Your objective - Using the listing below, set down exactly the lines from the one that contains "Click the first" through the one that contains "Click the Sep '21 x-axis label", with no pictures.

Extracted material -
* * *
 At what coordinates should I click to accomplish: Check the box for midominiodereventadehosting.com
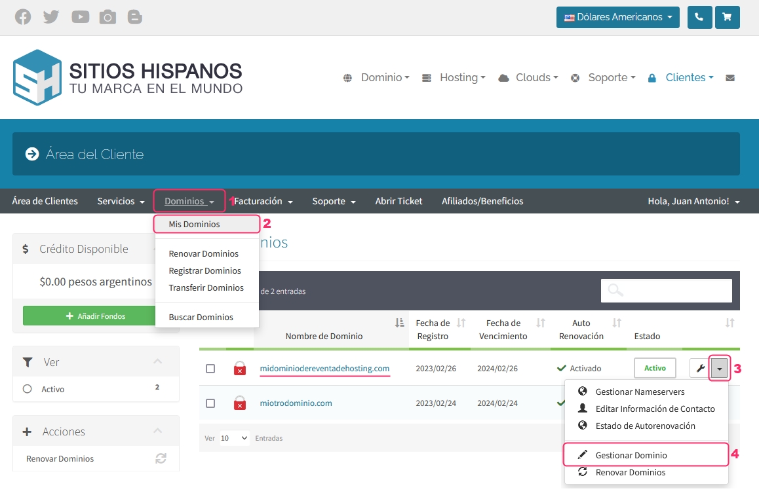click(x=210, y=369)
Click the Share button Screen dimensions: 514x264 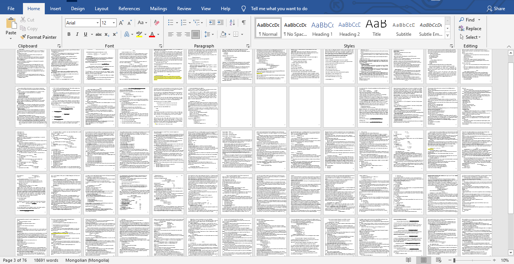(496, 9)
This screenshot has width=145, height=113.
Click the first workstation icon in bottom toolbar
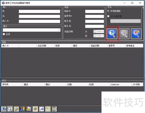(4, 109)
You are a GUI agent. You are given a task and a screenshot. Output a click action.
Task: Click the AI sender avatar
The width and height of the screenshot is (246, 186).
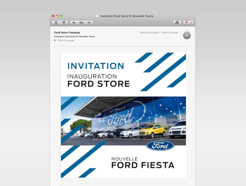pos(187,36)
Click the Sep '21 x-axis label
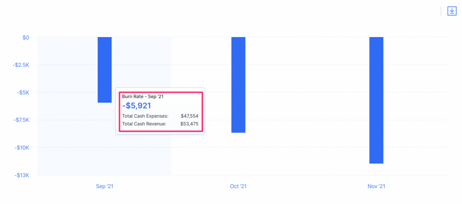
* * *
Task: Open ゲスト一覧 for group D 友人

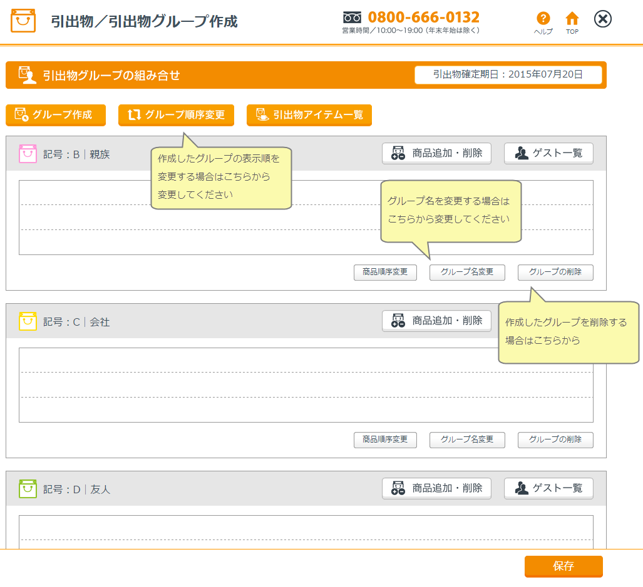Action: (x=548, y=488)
* * *
Written response -
Click the first workstation icon in bottom toolbar
(4, 109)
You are a GUI agent. You are given a task and a screenshot. Output a click action.
Task: Click the AI sender avatar
The width and height of the screenshot is (246, 186).
pos(187,36)
Click the Sep '21 x-axis label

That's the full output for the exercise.